Fauré rencontre Catoire
Fauré: Berceuse, Op. 16
Fauré: Pavane, Op. 50
Fauré: Sonate pour violon No. 1
Entracte
Catoire: Élégie, Op.26
Catoire: Sonate pour violon No. 2
Jeanne-Sophie Baron, violon
Andréa Tremblay, piano
Fauré : Berceuse, op. 16 (1880)
La Berceuse de Fauré est l’un de ces joyaux qui ont fait rayonner son nom bien au-delà des salons parisiens. Écrite à l’origine pour violon et piano, elle oscille doucement au rythme d’une chanson d’enfant, mais sous son charme apparent se cache toute la subtilité caractéristique de Fauré : lignes souples, harmonie raffinée et élégance flottante, exempte de sentimentalité. La mélodie chante sans effort, portée par des textures pianistiques délicates, offrant un premier aperçu de cette capacité unique du compositeur à allier retenue et chaleur émotionnelle discrète.

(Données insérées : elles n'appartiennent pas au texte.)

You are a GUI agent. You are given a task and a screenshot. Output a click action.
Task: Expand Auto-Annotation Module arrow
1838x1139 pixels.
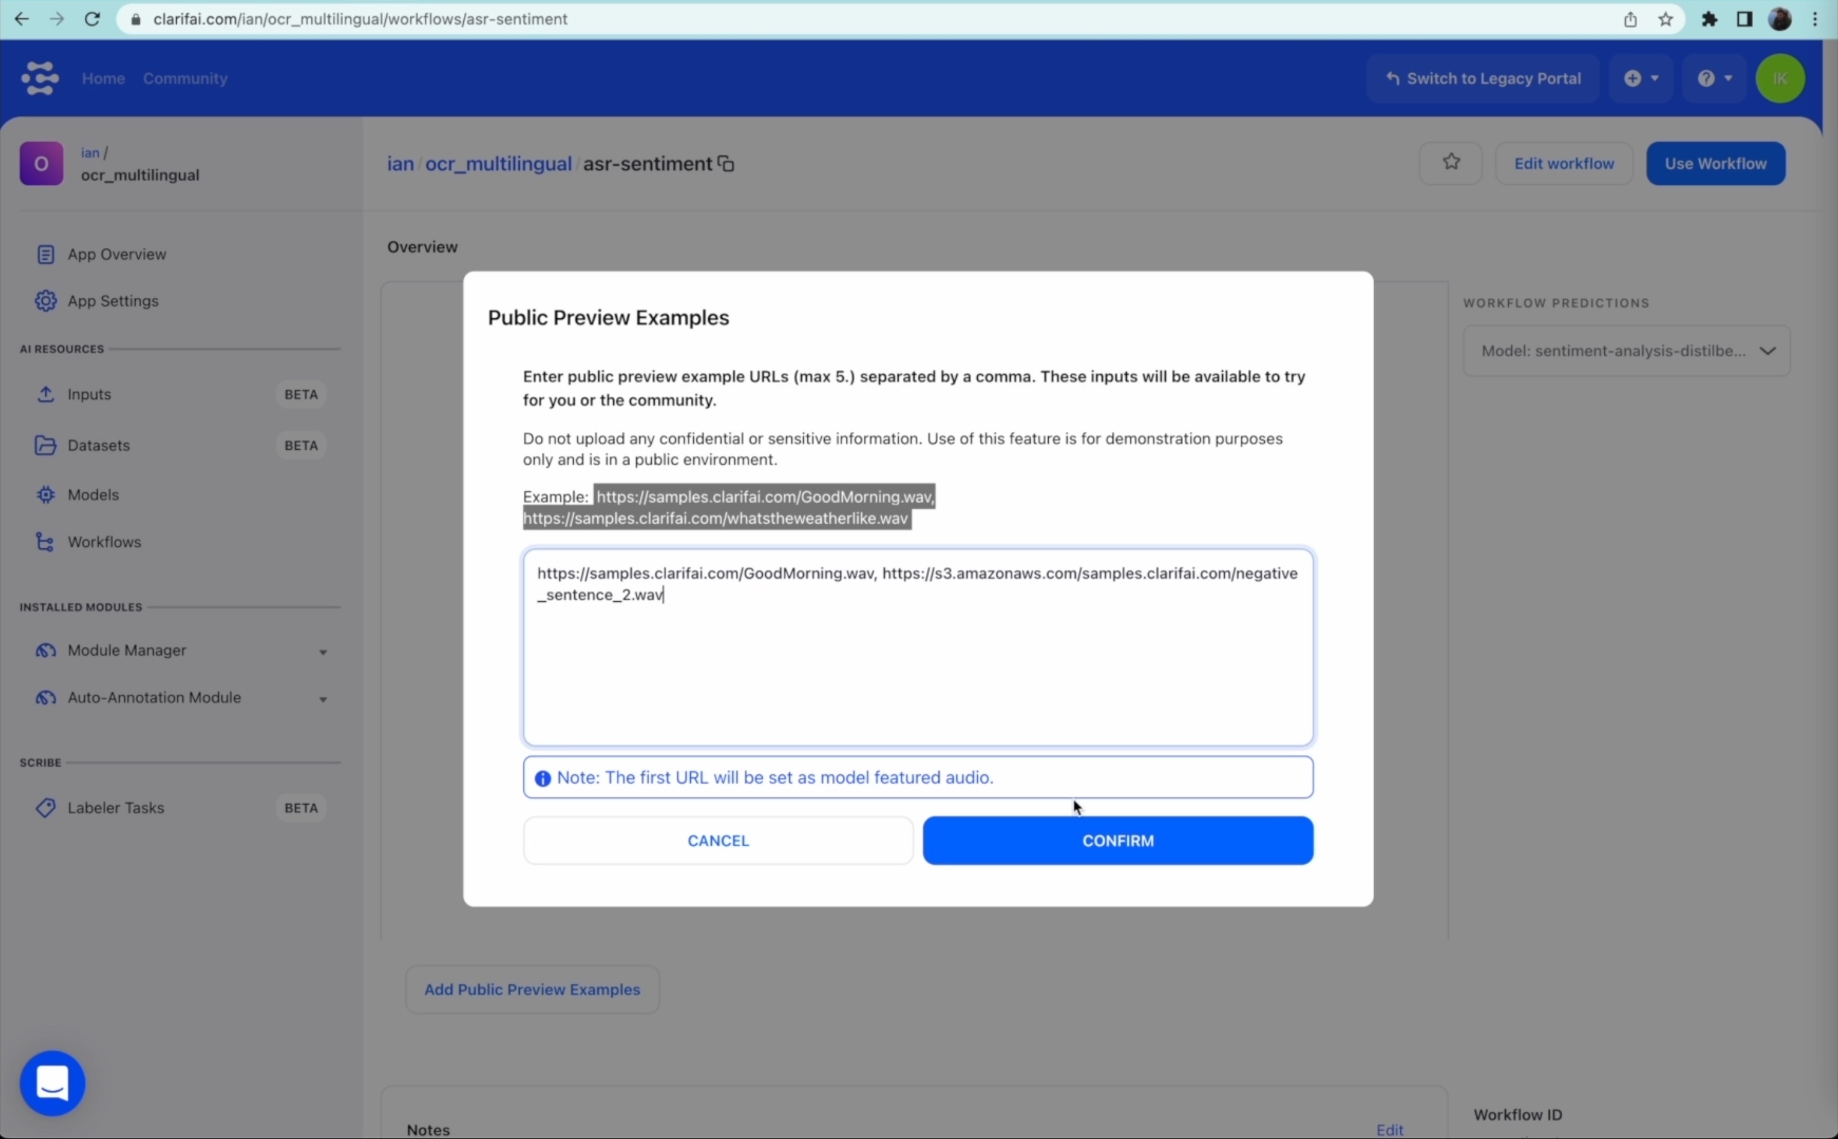pos(323,699)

Fauré : Pavane, op. 50 (1887)
Danse nostalgique à deux temps lents, la Pavane évoque une cour Renaissance idéalisée, traversée d’harmonies résolument modernes. Célèbre surtout dans sa version orchestrale (parfois avec chœur), elle prend naissance au clavier et s’épanouit pleinement en formation de chambre, grâce à son souffle ample et sa mélancolie feutrée. Le raffinement de l’écriture de Fauré s’y déploie avec évidence : arches élégantes, harmonies subtilement mouvantes et une retenue douce-amère qui donne l’impression d’un souvenir mis en musique.
Fauré : Sonate pour violon no 1 en la majeur, op. 13 (1876)
Composée à un moment charnière de la carrière de Fauré, alors que sa reconnaissance commence à s’affirmer, cette sonate contribue à asseoir durablement sa réputation. Elle conjugue l’ardeur de la jeunesse à une grande clarté architecturale.
I. Allegro molto : Une ouverture lumineuse et vive, où les thèmes circulent avec souplesse entre le violon et le piano, portés par l’éclat de la tonalité de la majeur et une pulsation rythmique élancée.
II. Andante : Mouvement tendre, presque nocturne, dans lequel la ligne du violon semble se confier, tandis que le piano répond par des sonorités de velours ; l’intimité y remplace toute virtuosité démonstrative.
III. Scherzo : Léger et délicieusement capricieux, ce mouvement révèle un Fauré étincelant, aux textures aériennes et à l’échange vif entre les deux instruments.
IV. Allegro quasi presto : Énergique et rayonnant, le finale rassemble les fils lyriques de la sonate pour les mener vers une conclusion assurée et lumineuse. Tout au long de l’œuvre, on reconnaît les traits distinctifs de Fauré : mélodie continue, harmonie raffinée et véritable dialogue d’égal à égal entre violon et piano.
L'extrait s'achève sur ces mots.